Agence France-Presse

Les niveaux de pollution ont atteint des niveaux « dangereux » à Sydney selon des chiffres officiels, les concentrations les plus élevées de particules fines PM 2,5 atteignant jusqu’à 186 parties par million dans le nord-ouest de la ville, des taux comparables à ceux observés dans la capitale indienne New Delhi. Les habitants ont reçu comme consigne d’éviter les activités physiques à l’extérieur.

Si le brouillard avait commencé à se dissiper en milieu de journée, il devait à nouveau s’épaissir mardi dans la soirée, ont indiqué les services de météorologie.

Les particules fines sont susceptibles d’irriter le système respiratoire et d’aggraver des problèmes cardiaques et pulmonaires préexistants, a expliqué le directeur de la santé environnementale de l’État de Nouvelle-Galles-du-Sud, Richard Broome.

« Chez la plupart des gens, la fumée provoque des symptômes légers comme des irritations des yeux, du nez et de la gorge », a-t-il dit. « Toutefois, des gens souffrant d’asthme, d’emphysème et d’angine risquent d’être davantage sensibles aux effets de la fumée ».

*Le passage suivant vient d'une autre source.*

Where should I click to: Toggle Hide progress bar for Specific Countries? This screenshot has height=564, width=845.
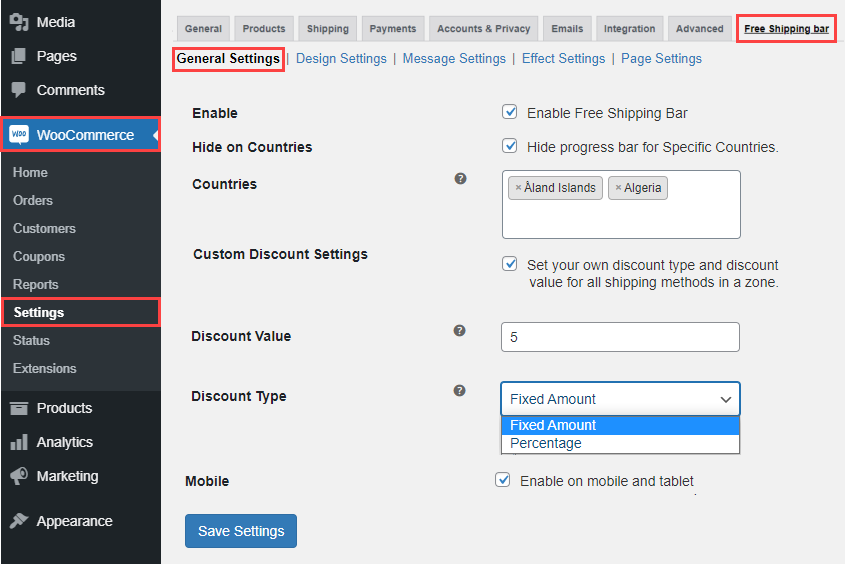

Le brouillard qui enveloppe Sydney, la capitale de Nouvelle-Galles-du-Sud (sud-est) provient en grande partie d’un gigantesque feu de brousse qui ravage deux parcs nationaux, à quelque 100 kilomètres au nord-ouest de la ville.

Le brasier fait rage depuis plusieurs jours, et a déjà brûlé près de 140 000 hectares de brousse.

Six personnes sont mortes et des centaines de maisons ont été détruites par des feux dans les États de Nouvelle-Galles-du-Sud et du Queensland depuis le début de la saison des feux en septembre.

Des températures plus élevées, à environ 40 degrés Celsius, ainsi que des vents forts et un faible niveau d’humidité sont attendus, aggravant le risque d’incendie pour mercredi.

Plus de 110 feux sont toujours actifs. Des centaines de maisons ont été endommagées ou détruites, et plus d’un million d’hectares de végétation ont été la proie des flammes.

De tels feux se produisent chaque année sur l’immense île-continent pendant le printemps et l’été australs. Mais cette année, la saison des incendies ont été particulièrement précoce et violente et pourrait être l’une des pires enregistrée dans le pays.